Rock on!


viernes, 21 de marzo de 2008

Letra y melodía.

Fragmento 1:
Inkubus Sukkubus - Church of Madness
Here come the Christian knights
Dressed in red and white
To bring the Holy Word and set the world alight
Here comes a plague of idiots blinded by their faith
Here comes the Inquisition to burn you at the stake

Here comes the Church of Madness
Bearing gifts of death and torture
Here comes the Church of Madness
Of Jesus Christ their Lord

Fragmento 2:
Eric Romano - Fantasía de Una Noche
Rojos labios de dulce vino de ambrosía,
su sabor en los míos la más tierna de las fantasías,
mientras tentadoras caricias de manos etéreas me acechan,
¡alejaos, fantasmas del pasado y la melancolía, quienquiera que sean!
Ah, pero si acaso mis palabras fueran tan decididas y ciertas,
y no meros cadáveres vacíos de intención, carcasas obsoletas,
con furiosos pensamientos que rugen en un solo sentido,
oh, mi musa, mi diosa y mi inspiración; todo perdido.

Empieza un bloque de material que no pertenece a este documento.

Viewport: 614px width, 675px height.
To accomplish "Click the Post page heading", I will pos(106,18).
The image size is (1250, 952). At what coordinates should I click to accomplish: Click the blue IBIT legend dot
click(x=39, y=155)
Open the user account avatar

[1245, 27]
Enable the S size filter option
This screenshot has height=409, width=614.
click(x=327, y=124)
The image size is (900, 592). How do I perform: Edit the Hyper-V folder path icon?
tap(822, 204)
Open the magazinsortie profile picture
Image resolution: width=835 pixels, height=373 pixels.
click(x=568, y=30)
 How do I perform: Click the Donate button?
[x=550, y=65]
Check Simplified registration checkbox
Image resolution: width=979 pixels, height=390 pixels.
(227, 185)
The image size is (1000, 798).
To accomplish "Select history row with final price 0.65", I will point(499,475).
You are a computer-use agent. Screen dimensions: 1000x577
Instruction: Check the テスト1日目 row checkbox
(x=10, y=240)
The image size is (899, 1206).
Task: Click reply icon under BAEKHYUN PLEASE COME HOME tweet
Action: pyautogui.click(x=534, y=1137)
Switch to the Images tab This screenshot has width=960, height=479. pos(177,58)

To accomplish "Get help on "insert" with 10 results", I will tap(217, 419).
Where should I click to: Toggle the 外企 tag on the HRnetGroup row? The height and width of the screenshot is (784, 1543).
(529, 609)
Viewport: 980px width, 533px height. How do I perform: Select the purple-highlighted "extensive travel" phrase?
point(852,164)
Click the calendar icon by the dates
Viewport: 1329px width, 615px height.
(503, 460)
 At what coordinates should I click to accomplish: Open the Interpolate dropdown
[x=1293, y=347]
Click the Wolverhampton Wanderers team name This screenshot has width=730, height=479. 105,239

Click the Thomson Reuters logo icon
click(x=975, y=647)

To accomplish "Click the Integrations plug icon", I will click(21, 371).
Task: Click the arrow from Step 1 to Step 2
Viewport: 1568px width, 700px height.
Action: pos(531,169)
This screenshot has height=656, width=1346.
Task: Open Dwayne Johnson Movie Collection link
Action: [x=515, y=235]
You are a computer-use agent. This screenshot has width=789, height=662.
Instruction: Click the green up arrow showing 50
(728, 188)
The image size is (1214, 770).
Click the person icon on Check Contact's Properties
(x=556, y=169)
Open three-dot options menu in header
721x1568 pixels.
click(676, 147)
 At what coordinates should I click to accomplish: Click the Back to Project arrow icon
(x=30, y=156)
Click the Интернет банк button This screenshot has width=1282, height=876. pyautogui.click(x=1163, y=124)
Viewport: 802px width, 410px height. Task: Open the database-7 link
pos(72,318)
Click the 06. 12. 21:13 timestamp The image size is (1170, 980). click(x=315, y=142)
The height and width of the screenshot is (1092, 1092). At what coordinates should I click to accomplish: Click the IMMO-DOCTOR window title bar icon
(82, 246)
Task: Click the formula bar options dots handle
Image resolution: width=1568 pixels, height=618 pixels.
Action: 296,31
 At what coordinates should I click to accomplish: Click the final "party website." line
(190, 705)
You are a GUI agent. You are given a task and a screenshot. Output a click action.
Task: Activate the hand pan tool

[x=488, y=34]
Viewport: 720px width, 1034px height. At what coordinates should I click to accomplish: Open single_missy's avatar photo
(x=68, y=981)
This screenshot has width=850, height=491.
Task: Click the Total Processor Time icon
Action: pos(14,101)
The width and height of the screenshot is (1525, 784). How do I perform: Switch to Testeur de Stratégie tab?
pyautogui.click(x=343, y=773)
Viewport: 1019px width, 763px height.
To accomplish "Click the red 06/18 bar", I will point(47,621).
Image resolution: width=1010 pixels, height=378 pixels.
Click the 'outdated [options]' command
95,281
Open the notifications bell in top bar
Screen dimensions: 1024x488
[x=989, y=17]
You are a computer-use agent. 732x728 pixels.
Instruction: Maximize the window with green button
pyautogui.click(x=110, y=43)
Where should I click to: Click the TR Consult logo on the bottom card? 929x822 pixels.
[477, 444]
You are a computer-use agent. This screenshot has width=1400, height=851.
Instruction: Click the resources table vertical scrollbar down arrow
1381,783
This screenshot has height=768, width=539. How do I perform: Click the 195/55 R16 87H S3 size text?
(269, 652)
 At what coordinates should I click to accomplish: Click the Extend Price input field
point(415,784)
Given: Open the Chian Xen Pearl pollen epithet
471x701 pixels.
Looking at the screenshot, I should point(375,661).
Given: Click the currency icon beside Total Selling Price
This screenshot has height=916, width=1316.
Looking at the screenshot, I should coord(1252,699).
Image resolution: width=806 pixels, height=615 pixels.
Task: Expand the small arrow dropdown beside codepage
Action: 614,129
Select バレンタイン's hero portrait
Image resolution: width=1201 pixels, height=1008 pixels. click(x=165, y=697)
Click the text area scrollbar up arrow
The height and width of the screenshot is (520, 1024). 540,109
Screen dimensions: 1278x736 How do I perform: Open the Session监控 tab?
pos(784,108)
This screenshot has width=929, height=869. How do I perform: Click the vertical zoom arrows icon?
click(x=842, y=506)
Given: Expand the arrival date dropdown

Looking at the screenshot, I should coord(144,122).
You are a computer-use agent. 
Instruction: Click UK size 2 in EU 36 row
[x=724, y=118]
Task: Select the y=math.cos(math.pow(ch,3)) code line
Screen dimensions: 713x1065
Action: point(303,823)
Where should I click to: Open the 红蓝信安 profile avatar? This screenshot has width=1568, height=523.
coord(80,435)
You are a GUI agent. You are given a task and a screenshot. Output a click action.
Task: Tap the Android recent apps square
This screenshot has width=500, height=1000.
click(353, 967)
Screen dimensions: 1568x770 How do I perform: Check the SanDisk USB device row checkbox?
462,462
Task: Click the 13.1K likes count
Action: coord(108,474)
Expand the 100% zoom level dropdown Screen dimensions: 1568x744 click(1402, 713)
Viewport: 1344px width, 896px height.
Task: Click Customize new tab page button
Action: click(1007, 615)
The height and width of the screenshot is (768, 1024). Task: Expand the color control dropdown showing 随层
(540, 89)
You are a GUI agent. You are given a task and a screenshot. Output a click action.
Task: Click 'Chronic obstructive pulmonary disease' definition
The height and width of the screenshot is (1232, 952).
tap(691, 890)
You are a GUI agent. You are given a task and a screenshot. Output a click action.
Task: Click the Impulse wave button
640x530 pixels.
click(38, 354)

(Sí, sé que es difícil comparar entre una composición en inglés y otra en español, pero hagan el
intento... consiéntanme xD)

¿Cuál es la diferencia entre uno y otro? Ambos son líricos, tienen poesía en su letra, evocan
profundas pasiones en la persona... pero se distinguen en la música. Uno es una canción con letra
y melodía. Pero el otro... ¿acaso la poesía no tiene letra y melodía propia?
Mas he aquí la pregunta... ¿es acaso la música instrumental necesaria para evocar emociones en las personas? ¿Acaso no es la poesía la emoción en palabras? ¿No es la poesía, elaborada bien, capaz de producir una melodía que conmueve a los sentimientos más allá de cualquier melodía sonora?¿Es la música necesaria para conmover los sentidos y evocar emociones de lo más profundo del alma? Sé que pueden pensar que nada conmueve como una bella sinfonía de sonidos bien orquestados, y pueden estar en lo cierto... mas solamente en parte. Una poesía puede mover las emociones más profundas del hombre (genéricamente hablando), tan bien como cualquier composición musical... incluso más.
Todo reside en el talento de escritor/compositor, que posea la habilidad para imbuir a las palabras de tales emociones, como puede ser el amor, odio, ira, tristeza, alegria, euforia,
aflicción, etc... y sepa transmitirlo al lector.
¿Acaso, al leer una buena poesía, no sentimos el ritmo de las palabras, la cadencia de los sonidos en nuestra mente o en la lengua, fluyendo cual arroyo lírico? ¿No sentimos el seductor contoneo en su pronunciación, cual bella arquitectura sonora que nos guía en una danza inaudible?Debería aclarar que no estoy opuesto a ninguna; ambas son bellas y hermosas composiciones artísticas, expresiones del alma que deben enaltecerse y elogiarse (cuando son bien elaboradas, pues no sugiero alabar una cacofonía de palabras sin rima ni verso).
Pero ninguna es superior a la otra, pues ambas se complementan en una exquisita danza de emociones que conmueven las pasiones internas y más básicas de las personas. No puede haber canción sin poesía, así como no puede haber poesía sin melodía (sonora o insonora).
¿Qué habría sido de los bardos de antaño, sin las palabras (antiguas compañeras del hombre, desde sus orígenes) que dieran ritmo a las composiciones acerca de heoricas proezas de unos o
satirizando hazañas de otros? ¿Qué sería de Neruda, de García Márquez, y de otros bien nombrados poetas sin la rima y música que mueven sus palabras?
Para concluir, no sólo la canción tiene música... pues como hemos visto, incluso la poesía tiene
su ritmo y cadencia propia, una deliciosa sinfonía armónica de sonidos bien articulados.
Así, pues, me despido... hasta el próximo artículo.